_PAGE TEXT_:

— start —

FIG. 6C illustrates assistant device 610 rendering a graphical interface that includes an interface element 691C indicating that invocation-free processing has been automatically adapted to an inactive state, and indicating that it was automatically adapted to the inactive state based on a “dinner rule”. Further, FIG. 6C includes a first selectable element 692C and a second selectable element 693C. The first selectable element 692C can be selected and, in response to selection, the invocation-free processing can be switched to a fully active state or a partially active state. The second selectable element 693C can be selected and, in response to selection, a further interface can be presented that enables the user to provide input(s) to delete and/or refine the dinner rule (e.g., refine temporal condition(s) for the rule).
FIG. 6D illustrates assistant device 610 rendering a graphical interface that includes an interface element 691D indicating that audio data based processing (e.g., hot word processing and/or invocation-free processing) has been automatically adapted to a lower threshold state. Further, FIG. 6D includes a first selectable element 692D that can be selected and, in response to selection, the audio data based processing can be switched to a higher threshold state and/or the selection can be used as feedback in, for example, training an adaptation ML model as described herein.
FIG. 6E illustrates assistant device 610 rendering a graphical interface that includes an interface element 691E indicating that audio data based processing (e.g., hot word processing and/or invocation-free processing) has been automatically adapted to a higher threshold state for registered users and guest users. Further, FIG. 6E includes a first selectable element 692E and a second selectable element 692E. First selectable element 692E can be selected and, in response to selection, the audio data based processing can be switched to a lower threshold state for registered users and guest users. Second selectable element 693E can be selected and, in response to selection, the audio data based processing can be switched to a lower threshold state for only registered users (i.e., maintained at the higher threshold state for guest users). A selection of element 692E or 693E can also be used as feedback in, for example, training an adaptation ML model as described herein.

— end —

_GIVEN MATERIAL_:
— start —

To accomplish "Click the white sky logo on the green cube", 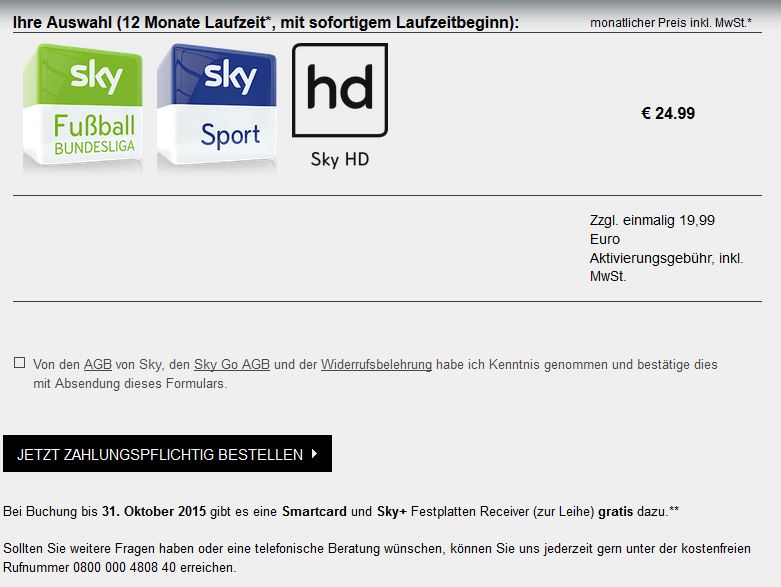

— end —

_REQUESTS_:
A: In the passage on assistant device interfaces, what caused invocation-free processing to be adapted to an inactive state in FIG. 6C? Answer in one to three sentences.
B: Carry on the passage about the assistant device's graphical interfaces, starting after its final sentence.

_RESPONSES_:
A: The interface element 691C shows that invocation-free processing was automatically adapted to the inactive state based on a "dinner rule." Selecting the second selectable element 693C opens a further interface where the user can delete or refine that rule, for example its temporal conditions.

B:
FIG. 7 is a block diagram of an example computing device 710 that may optionally be utilized to perform one or more aspects of techniques described herein. In some implementations, one or more of a client computing device, and/or other component(s) may comprise one or more components of the example computing device 710.
Computing device 710 typically includes at least one processor 714 which communicates with a number of peripheral devices via bus subsystem 712. These peripheral devices may include a storage subsystem 724, including, for example, a memory subsystem 725 and a file storage subsystem 726, user interface output devices 720, user interface input devices 722, and a network interface subsystem 716. The input and output devices allow user interaction with computing device 710. Network interface subsystem 716 provides an interface to outside networks and is coupled to corresponding interface devices in other computing devices.
User interface input devices 722 may include a keyboard, pointing devices such as a mouse, trackball, touchpad, or graphics tablet, a scanner, a touchscreen incorporated into the display, audio input devices such as voice recognition systems, microphones, and/or other types of input devices. In general, use of the term “input device” is intended to include all possible types of devices and ways to input information into computing device 710 or onto a communication network.
User interface output devices 720 may include a display subsystem, a printer, a fax machine, or non-visual displays such as audio output devices. The display subsystem may include a cathode ray tube (“CRT”), a flat-panel device such as a liquid crystal display (“LCD”), a projection device, or some other mechanism for creating a visible image. The display subsystem may also provide non-visual display such as via audio output devices. In general, use of the term “output device” is intended to include all possible types of devices and ways to output information from computing device 710 to the user or to another machine or computing device.
Storage subsystem 724 stores programming and data constructs that provide the functionality of some or all of the modules described herein. For example, the storage subsystem 724 may include the logic to perform selected aspects of one or more of the methods described herein, and/or to implement various components depicted herein.
These software modules are generally executed by processor 714 alone or in combination with other processors. Memory 725 used in the storage subsystem 724 can include a number of memories including a main random access memory (“RAM”) 730 for storage of instructions and data during program execution and a read only memory (“ROM”) 732 in which fixed instructions are stored. A file storage subsystem 726 can provide persistent storage for program and data files, and may include a hard disk drive, a floppy disk drive along with associated removable media, a CD-ROM drive, an optical drive, or removable media cartridges. The modules implementing the functionality of certain implementations may be stored by file storage subsystem 726 in the storage subsystem 724, or in other machines accessible by the processor(s) 714.
Bus subsystem 712 provides a mechanism for letting the various components and subsystems of computing device 710 communicate with each other as intended. Although bus subsystem 712 is shown schematically as a single bus, alternative implementations of the bus subsystem may use multiple busses.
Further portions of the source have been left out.